India Moves Its 1,000 KM Range Nirbhay Cruise Missile To LAC Amid Tensions With China

India Moves Its 1,000 KM Range Nirbhay Cruise Missile To LAC Amid Tensions With ChinaNirbhay missile at the Integrated Test Range at Chandipur. (representative image)(DRDO)

India has moved Nirbhay cruise missiles to the Line of Actual Control (LAC) amid tensions with China ahead of their formal induction into the Indian Armed Forces, reports Hindustan Times.

These missiles will be formally inducted into the Indian Army and Navy after their seventh trial takes place next month. The missile has been built by DRDO.

The Nirbhay subsonic cruise missile boasts of a range of 1,000 kilometres and single shot kill ratio of over 90 per cent.
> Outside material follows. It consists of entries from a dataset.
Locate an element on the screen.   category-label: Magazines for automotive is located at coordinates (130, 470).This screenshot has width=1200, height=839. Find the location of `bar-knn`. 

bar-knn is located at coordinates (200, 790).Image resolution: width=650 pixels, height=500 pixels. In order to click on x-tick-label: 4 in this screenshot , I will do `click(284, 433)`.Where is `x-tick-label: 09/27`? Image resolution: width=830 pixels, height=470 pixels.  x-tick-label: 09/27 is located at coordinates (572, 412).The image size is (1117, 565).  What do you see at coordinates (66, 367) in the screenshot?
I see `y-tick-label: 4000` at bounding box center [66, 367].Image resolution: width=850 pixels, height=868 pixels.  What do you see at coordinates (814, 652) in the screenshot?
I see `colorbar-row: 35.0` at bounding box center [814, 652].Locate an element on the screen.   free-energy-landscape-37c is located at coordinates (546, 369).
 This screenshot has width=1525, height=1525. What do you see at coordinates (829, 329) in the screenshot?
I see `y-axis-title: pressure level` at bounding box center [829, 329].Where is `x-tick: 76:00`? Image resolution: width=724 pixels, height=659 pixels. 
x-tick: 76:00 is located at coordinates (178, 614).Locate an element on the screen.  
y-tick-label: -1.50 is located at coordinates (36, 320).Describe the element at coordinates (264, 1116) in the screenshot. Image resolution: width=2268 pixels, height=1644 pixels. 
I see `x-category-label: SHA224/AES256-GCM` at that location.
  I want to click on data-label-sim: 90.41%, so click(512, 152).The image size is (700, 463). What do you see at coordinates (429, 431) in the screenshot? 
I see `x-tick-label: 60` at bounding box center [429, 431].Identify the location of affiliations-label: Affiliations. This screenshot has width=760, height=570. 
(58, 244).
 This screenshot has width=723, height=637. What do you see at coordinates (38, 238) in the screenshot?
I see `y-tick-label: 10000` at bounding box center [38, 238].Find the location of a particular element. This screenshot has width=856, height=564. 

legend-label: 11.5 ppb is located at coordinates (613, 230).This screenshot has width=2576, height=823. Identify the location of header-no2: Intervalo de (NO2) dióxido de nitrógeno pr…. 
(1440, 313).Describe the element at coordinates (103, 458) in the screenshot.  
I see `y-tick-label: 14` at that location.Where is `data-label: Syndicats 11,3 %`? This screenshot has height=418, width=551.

This missile which travels at a speed of 0.7 mach comes with both terrain hugging and sea-skimming capability to help it avoid enemy detection.

The news of this development comes after India successfully test-fired extended range BrahMos supersonic cruise missile.

As per reports, India has also deployed BrahMos and Akash surface-to-air missiles (SAMs) to deter Chinese misadventures in eastern Ladakh.

India has deployed these missiles to deal with Chinese deployments of stand-off weapons with the range of 2,000 kilometers on the Tibetan Plateau.

The 500 km-range BrahMos cruise missile, deployed in “sufficient numbers” in the Ladakh Sector, can be used to hit People’s Liberation Army camps and air bases in the region if hostilities escalate. The supersonic missile, which can evade enemy defences, is capable of dropping a 300 kg warhead on its target.

Akash SAMs, capable of engaging incoming enemy threats in the air at a range of 40 kilometers, is guarding important Indian military installations and bases in the Ladakh region. The missile can shoot down enemy drones, helicopters and fighter aircraft trying to breach Indian airspace to hit Indian positions.